Consegna 1:
Traduci in inglese questa frase del brano: «Se gli Stati Uniti riusciranno a contenere la pandemia del coronavirus, lo dovranno all'ex garzone di una farmacia di Brooklyn, nato da padre siciliano e madre napoletana, e istruito dai gesuiti.»
Consegna 2:
Indica se ciascuna affermazione concorda con il brano, rispondendo sì o no e citando le parole decisive: (a) Fauci ha proposto di chiudere tutto per un paio di mesi; (b) Fauci ha un padre siciliano; (c) la task force per l'emergenza è guidata dal presidente Trump.
Consegna 3:
Trascrivi dal brano il passo che va da «Se gli Stati» fino a «salvare il Paese.» compreso.

Gli Usa impauriti si affidano a Tony Fauci

Se gli Stati Uniti riusciranno a contenere la pandemia del coronavirus, lo dovranno all'ex garzone di una farmacia di Brooklyn, nato da padre siciliano e madre napoletana, e istruito dai gesuiti. Perché Anthony Fauci, Tony per gli amici, è l'unico che ha la competenza, l'autorità e il coraggio di dire la verità al presidente Trump, cercando di spostarlo dai suoi istinti e dai suoi interessi personali verso le scelte scientificamente sensate per salvare il Paese.
Al punto che ieri, dopo aver contraddetto pubblicamente il capo della Casa Bianca in varie occasioni, si è spinto a suggerire il «lockdown» degli Stati Uniti: «È possibile che sia necessario chiudere tutto, per un paio di settimane. Ne ho parlato durante la riunione della task force guidata dal vice presidente Pence per la gestione dell'emergenza».

Dati forniti:
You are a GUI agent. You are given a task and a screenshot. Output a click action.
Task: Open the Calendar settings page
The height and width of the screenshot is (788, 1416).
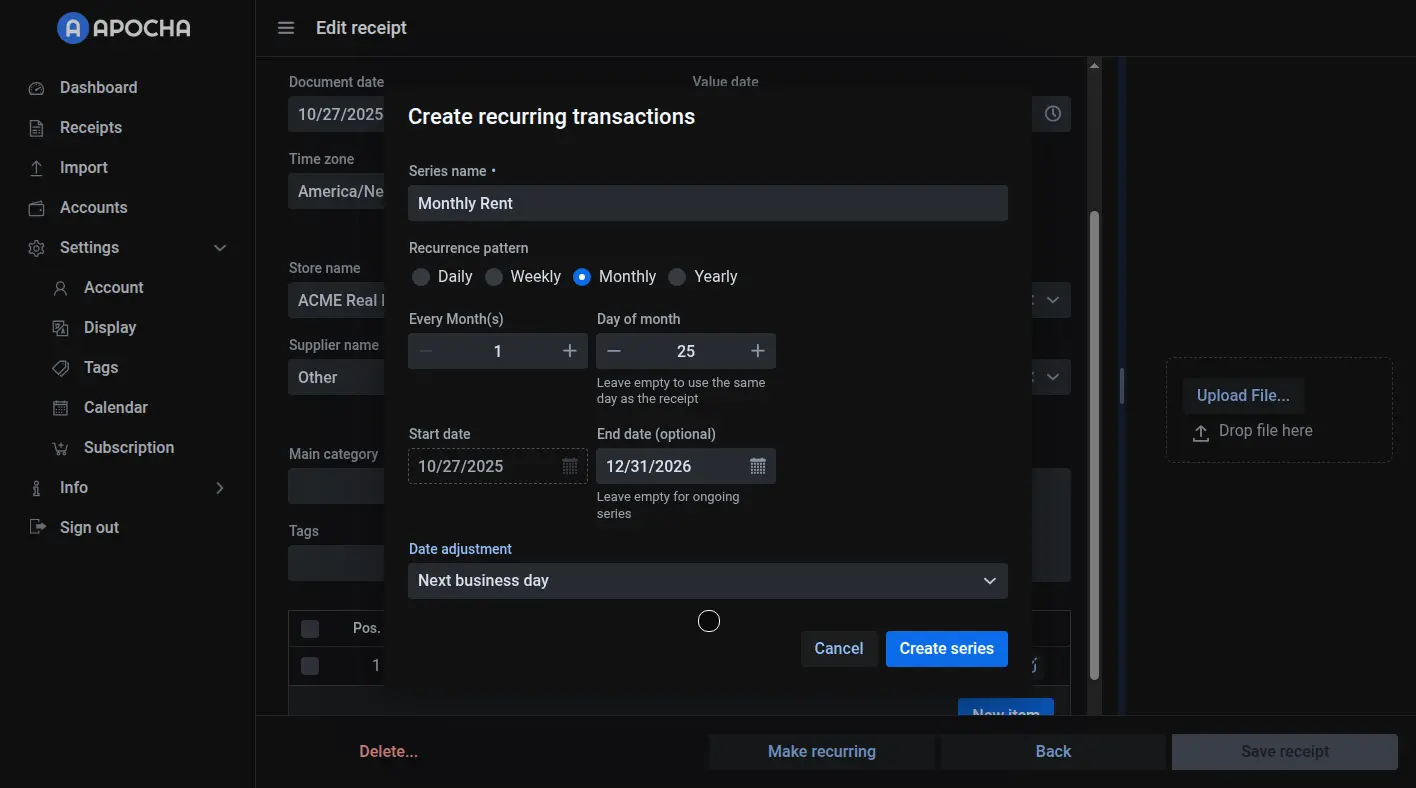115,408
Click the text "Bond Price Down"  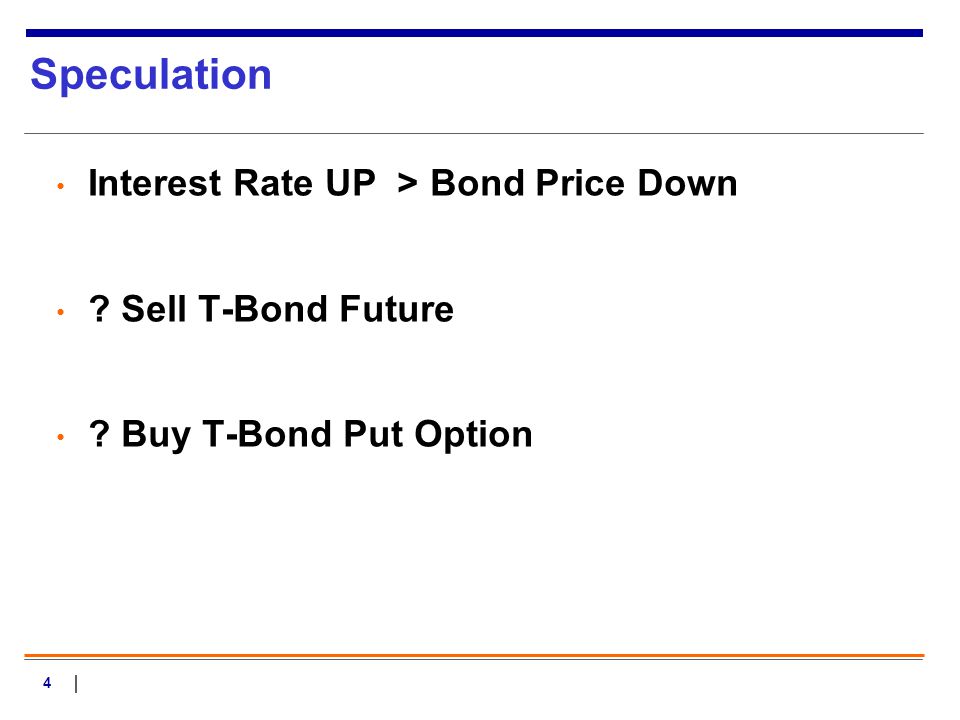584,183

Risposta 1:
If the United States manages to contain the coronavirus pandemic, it will owe it to the former errand boy of a Brooklyn pharmacy, born to a Sicilian father and a Neapolitan mother, and educated by the Jesuits.

Risposta 2:
(a) No: «per un paio di settimane».
(b) Sì: «nato da padre siciliano».
(c) No: «guidata dal vice presidente Pence».

Risposta 3:
Se gli Stati Uniti riusciranno a contenere la pandemia del coronavirus, lo dovranno all'ex garzone di una farmacia di Brooklyn, nato da padre siciliano e madre napoletana, e istruito dai gesuiti. Perché Anthony Fauci, Tony per gli amici, è l'unico che ha la competenza, l'autorità e il coraggio di dire la verità al presidente Trump, cercando di spostarlo dai suoi istinti e dai suoi interessi personali verso le scelte scientificamente sensate per salvare il Paese.